§ Actividades propuestas
a: Enumera todas las personas que la crónica nombra expresamente, en el orden en que aparecen.
b: Reproduce sin cambios el pasaje de la crónica que arranca en las palabras "El autor quiere" y se detiene tras "nuestro universo cognitivo.".

§ Fragmento de lectura
##########

Crónicas de peste, y LVIII

Las rutinas empiezan como un ejercicio extraño, forzado y reiterativo y terminan convertidas en un hábito placentero. La repetición conforma la realidad y nos cuesta creer que esta pueda verse o experimentarse de otra manera. Toda la actividad productiva está hecha de rutinas. Las apelaciones a la creatividad y a la inventiva son un señuelo que oculta otra forma de rutina o una invitación al caos…

El autor quiere decir con estas líneas de introducción que ha llegado la hora de terminar esta serie de entradas de la bitácora con el marbete de crónicas de la peste. La peste sigue aquí, entre nosotros, pero ha dejado de ser un hecho sorprendente y una noción obsesiva para convertirse en un factor más de la realidad, y todo apunta a que ni siquiera el factor más importante. Si hemos de fiarnos del retablo de noticias que nos sirven los medios, las cifras de la pandemia ya son como el parte meteorológico, el núcleo mollar de la información se ha desplazado  a la economía y a la política y faltan cuatro días para que el fútbol se incorpore a la santísima trinidad que conforma nuestro universo cognitivo.

La gente ocupa la calle con creciente desenvoltura, los comercios reabren sus puertas, los hosteleros aprestan las terrazas y el sol de mayo dispensa su energía sobre nuestras cabezas. La nueva normalidad (ese horroroso oxímoron) sería idéntica a la vieja si no fuera porque las mascarillas parecen la flor típica de esta primavera. Son incómodas y estigmatizantes, pero nos embozamos en ellas con agradecimiento aun sin saber a ciencia cierta para qué sirven. Por lo demás, don Casado y doña Ayuso parecen los mismos botarates que eran antes de la eclosión del virus. Don Sánchez continúa en el mismo equilibrio cesáreo e inestable entre la gloria y la catástrofe. La economía sigue en crisis, es decir, los ricos aún no son lo bastante ricos y los pobres no lo bastante pobres. La unioneuropea sigue deshojando la margarita de su destino, Slavoj Zizek ha escrito otro libro y Billy el niño se ha ido de rositas al otro mundo, como también era previsible.

##########

§ Líneas registradas

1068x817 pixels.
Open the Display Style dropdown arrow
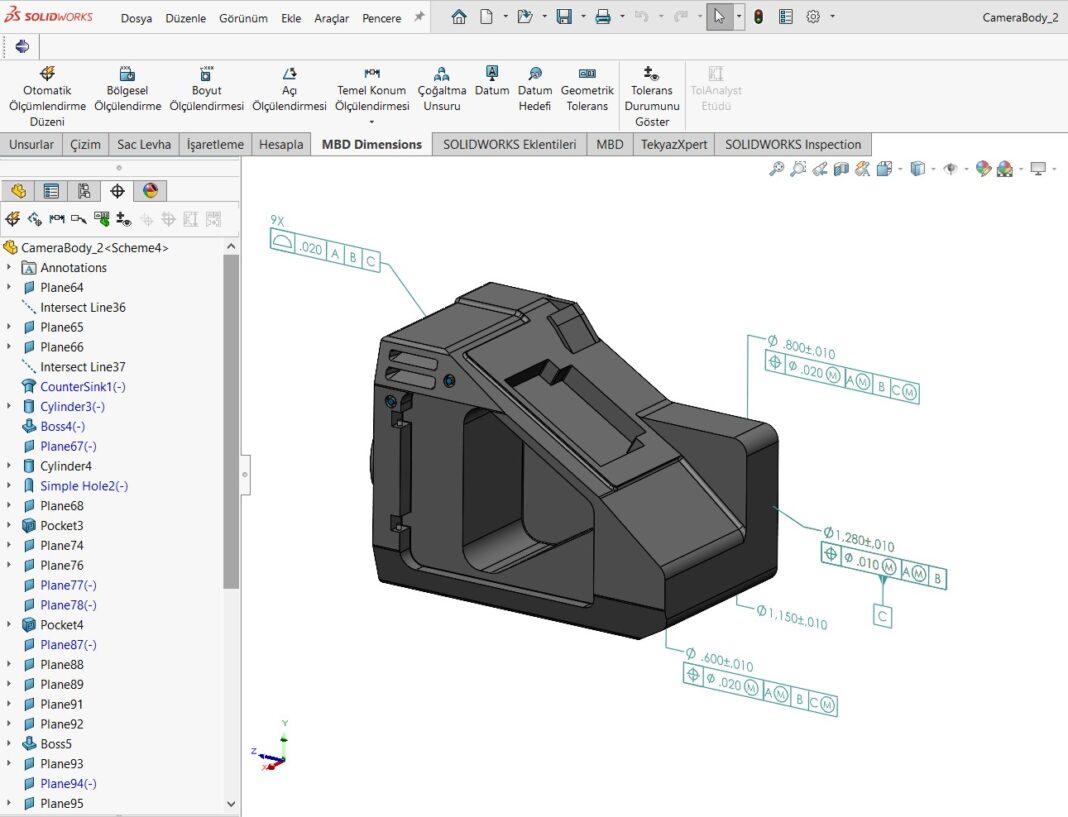pos(933,168)
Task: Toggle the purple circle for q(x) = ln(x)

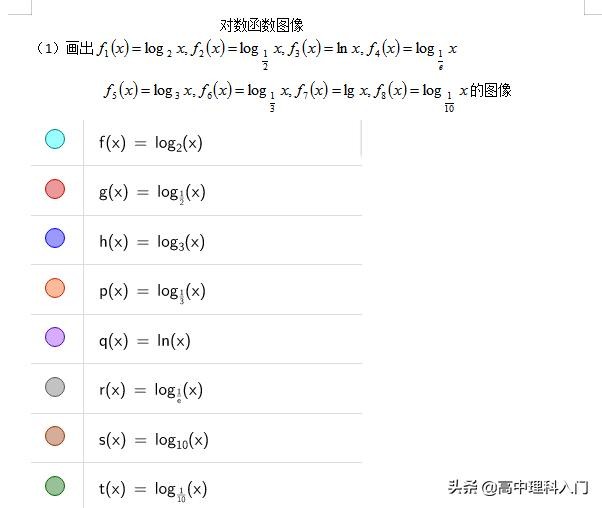Action: click(x=55, y=337)
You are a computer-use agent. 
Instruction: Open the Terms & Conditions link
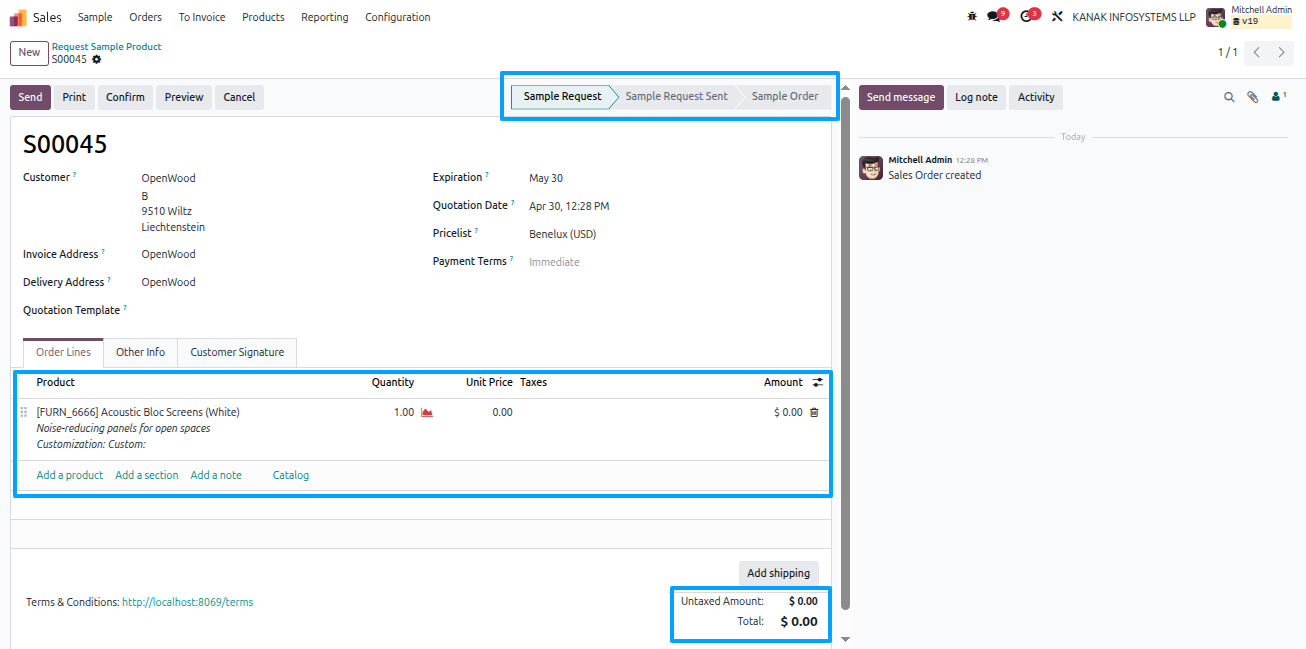tap(187, 602)
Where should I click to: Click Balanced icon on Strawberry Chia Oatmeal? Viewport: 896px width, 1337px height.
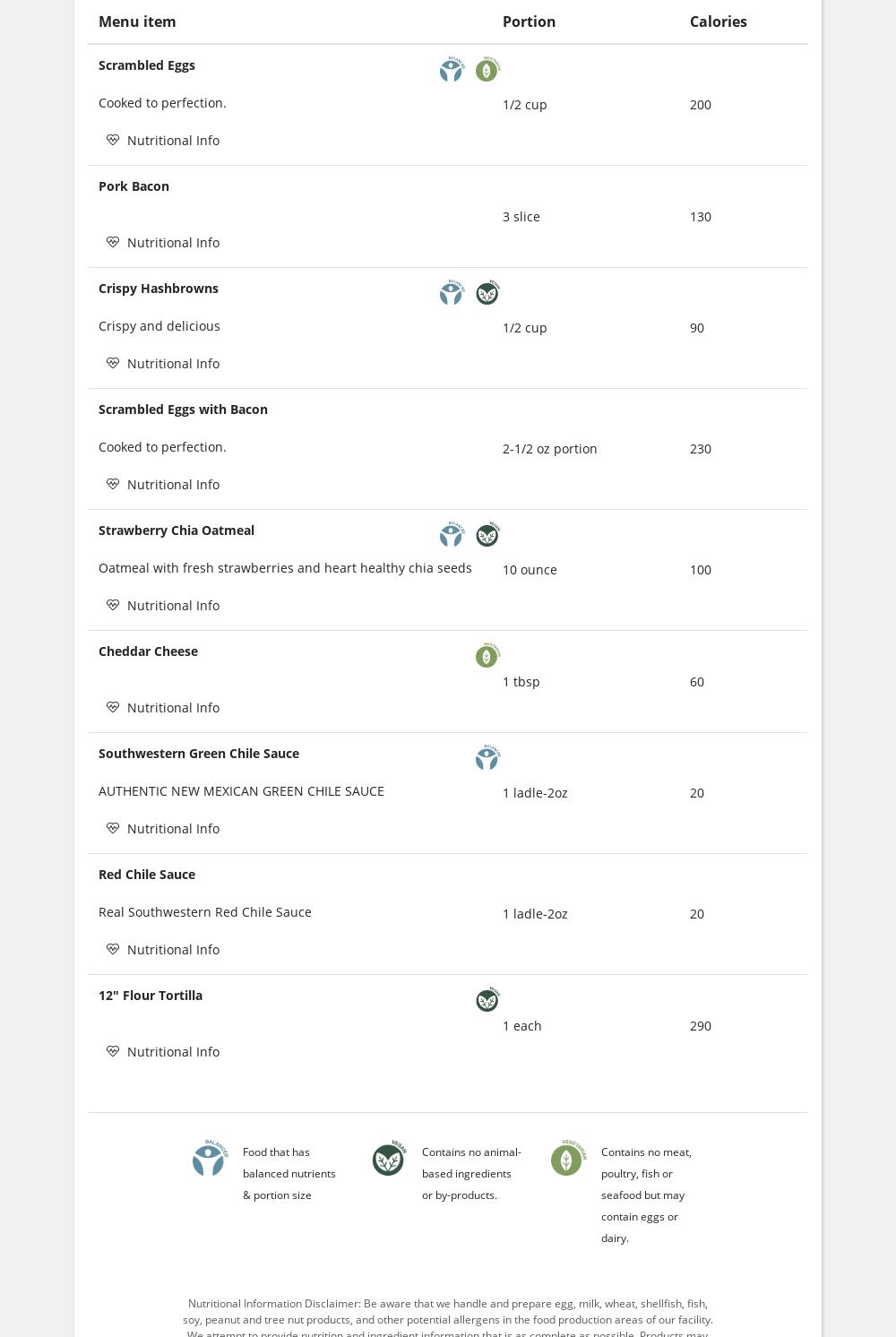point(452,535)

##########

§ Soluciones
a: Casado, Ayuso, Sánchez, Slavoj Zizek, Billy el niño

b:
El autor quiere decir con estas líneas de introducción que ha llegado la hora de terminar esta serie de entradas de la bitácora con el marbete de crónicas de la peste. La peste sigue aquí, entre nosotros, pero ha dejado de ser un hecho sorprendente y una noción obsesiva para convertirse en un factor más de la realidad, y todo apunta a que ni siquiera el factor más importante. Si hemos de fiarnos del retablo de noticias que nos sirven los medios, las cifras de la pandemia ya son como el parte meteorológico, el núcleo mollar de la información se ha desplazado  a la economía y a la política y faltan cuatro días para que el fútbol se incorpore a la santísima trinidad que conforma nuestro universo cognitivo.